6. Learn about a medication’s potential interactions with alcohol, other prescription medicines, and over-the-counter medicines.
You never want to add something new to your body until you know whether its ying will knock your yang out of flow and off balance. So, learn about new medications before you start them. You can and should ask your doctor, even and especially if you decide to take a new non-prescription remedy. Over-the-counter medications, herbs and supplements are particularly misleading because we think of them as less harmful than their prescription counterparts.
7. Inform your doctor about your history of substance abuse.
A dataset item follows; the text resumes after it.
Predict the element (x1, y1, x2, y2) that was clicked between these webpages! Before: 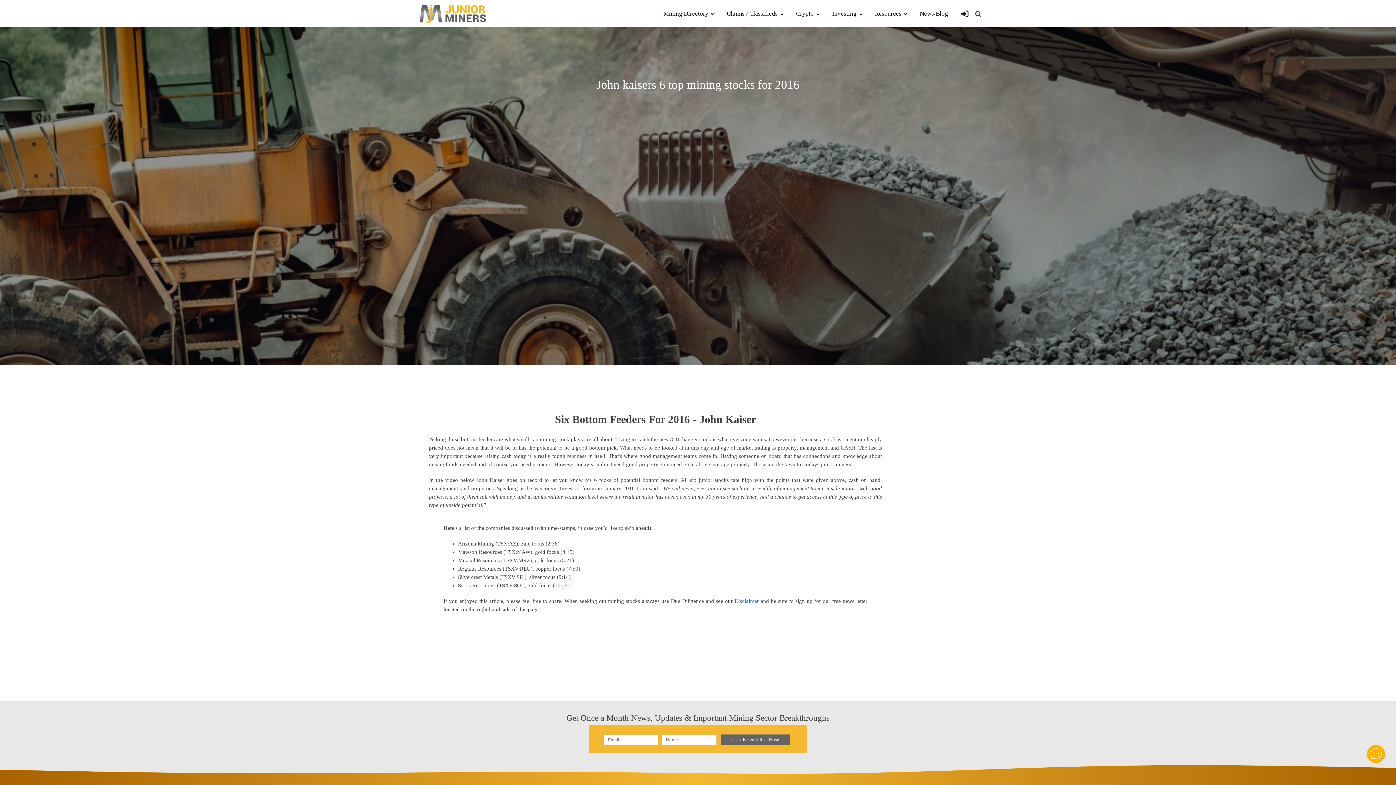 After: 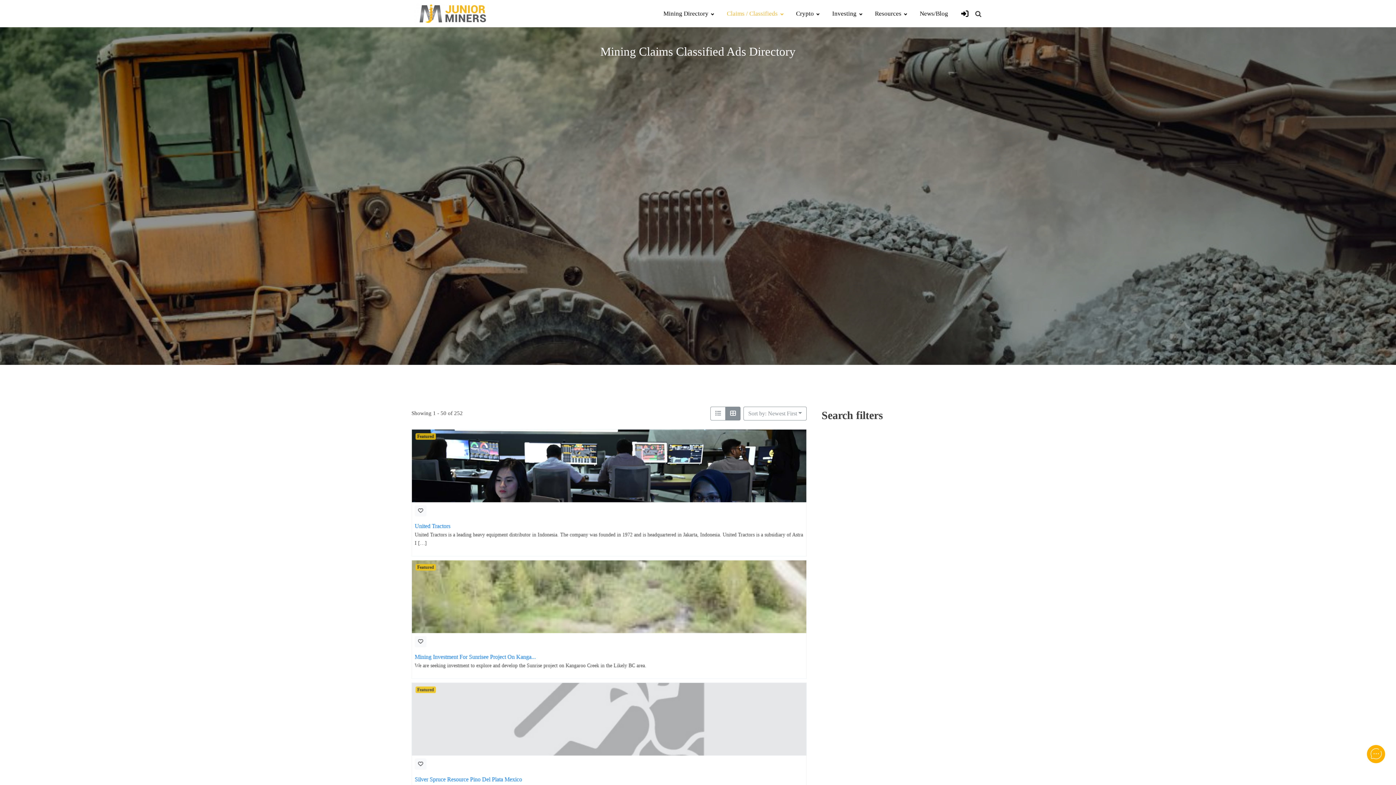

It isn’t your doctor’s job to judge you. It IS your doctor’s job to make sure your medications don’t put you in danger, and your doctor can’t do that if you withhold information about your medical history. This necessarily includes your substance abuse history, past or present. There are certain medications that pose serious health risk to people with a history of substance abuse, especially recovered or recovering alcoholics. You doctor knows which medications these are, and your openness with your doctor will allow her to protect you from inappropriate prescriptions. If you have a history of substance abuse, you don’t need to worry that you will be left to agonize without pain medication.
8. Don’t use other people’s prescription medications and don’t share yours.
Never, never and let me say it again…. never! share prescription medications. By now you know that it can pose unexpected risks. Furthermore, it’s actually illegal! And it can create legal liability if an adverse reaction happens. If you share your prescription, you expose yourself to charges of engaging in the practice of medicine without a license. If someone you care about needs a pill or a prescription, do the responsible thing for them—tell them to see their own physician, not raid your drug cabinet. Please do not pretend to be a pharmacist. You could kill someone.
9. Don’t doctor shop or fill prescriptions at multiple pharmacies.
Doctor shopping is the practice of going to multiple doctors simultaneously to scam prescriptions. It is illegal, and prosecutors are cracking down. Filling prescriptions at multiple pharmacies is a red flag— to your physician, to state drug authorities who monitor your prescription filling actives, and to your insurance carrier. In instances when you have a legitimate need to fill medication at more than one pharmacy, simply discuss this with your physician in advance.
10. Be willing to submit a urine or blood sample or information needed to monitor your use of painkillers.
Don’t be insulted when you’re asked to pee in a cup. If you want to continue to receive easily misused drugs, it’s in your best interest. Doctors are constantly faced with patients who are addicts, either through using illicit drugs or doctor shopping. When a doctor asks for a urine sample, she wants assurance that there is no potentially lethal misinformation that could affect his or her prescription strategy for you.